Data from the study further highlighted prioritization of efforts to prevent unnecessary separation of children from their families and support other forms of alternative care like community-based care, family reintegration or kinship care. In addition, the research strongly advocates for using the intersectional approach to identify and address different social, cultural, political and economic intersections that act as barriers, and to create safe spaces to promote inclusivity and meaningful participation of children from different segments of society including those with diverse SOGIESC (sexual orientation, gender identity, gender expression and sexual characteristics).

“The results of this global research will inform and help improve our programming to address child exploitation in the Philippines. Guided by its recommendations, we will continue to develop our strategy to mainstream intersectionality and promote inclusivity to address the emerging and re-emerging concerns in the country in relation to gender and social inclusion by studying and highlighting gaps in the work on child exploitation to develop new and innovative solutions. We will do this in collaboration with children and our partner organizations at the national and local levels,” said Ms. Eva Maria Cayanan, Country Director of Terre des Hommes Netherlands in the Philippines.

“This will also guide and enable civil society organizations and policy-makers to foster stronger national, regional and global protection systems to keep children safe from exploitation and ensure that their voices are heard. It will help various organizations to mainstream the core principles in their organizational policies and strategies like TdH NL has already done as part of the organization’s strategy and theory of change,” added Ms. Bushra Zulfiqar, Regional Director for Asia of Terre des Hommes Netherlands.

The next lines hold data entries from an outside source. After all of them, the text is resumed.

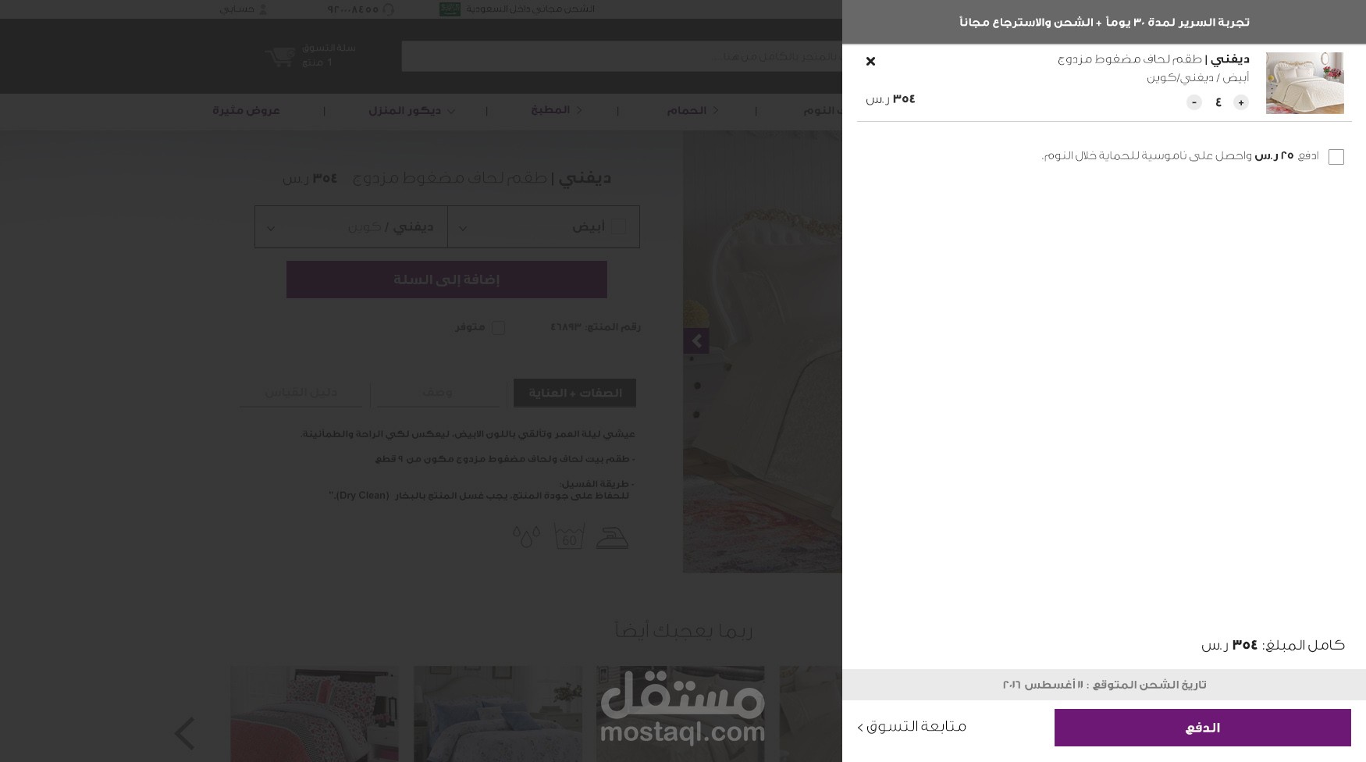Open the duvet set product thumbnail in cart
Viewport: 1366px width, 762px height.
1305,84
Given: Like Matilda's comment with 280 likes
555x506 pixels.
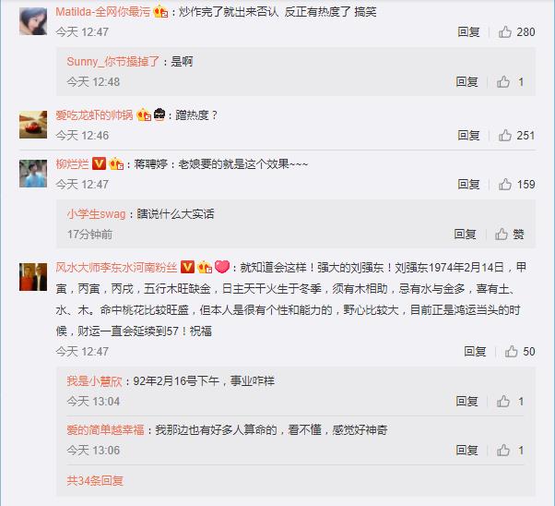Looking at the screenshot, I should 505,32.
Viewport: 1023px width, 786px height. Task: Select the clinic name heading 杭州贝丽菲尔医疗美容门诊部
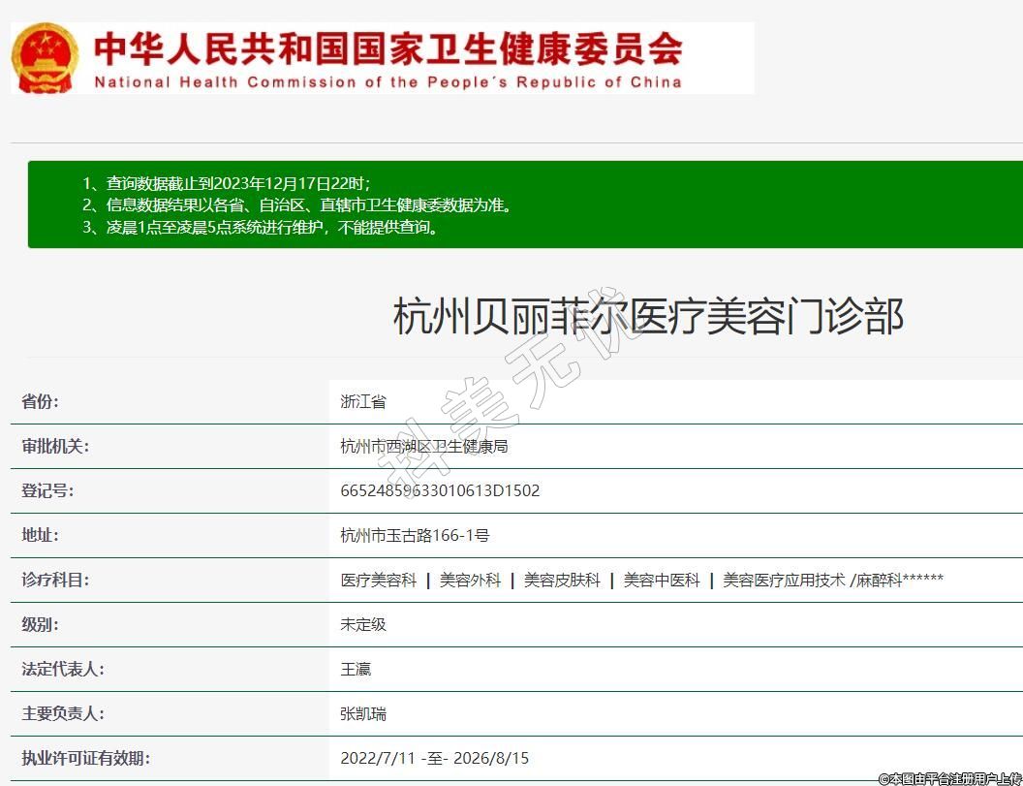(648, 317)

The research findings have demonstrated the need for an adaptable framework that embeds the above mentioned principles for more effective programming. Using such a framework calls for appreciating the different contexts where children and their families live, as well as the different manifestations of child exploitation. Facilitating the participation of children with intersecting identities in the overall development and implementation of child protection programs will help us challenge and address harmful social and cultural norms, as well as political and economic barriers that can potentially increase the vulnerabilities of children to exploitation.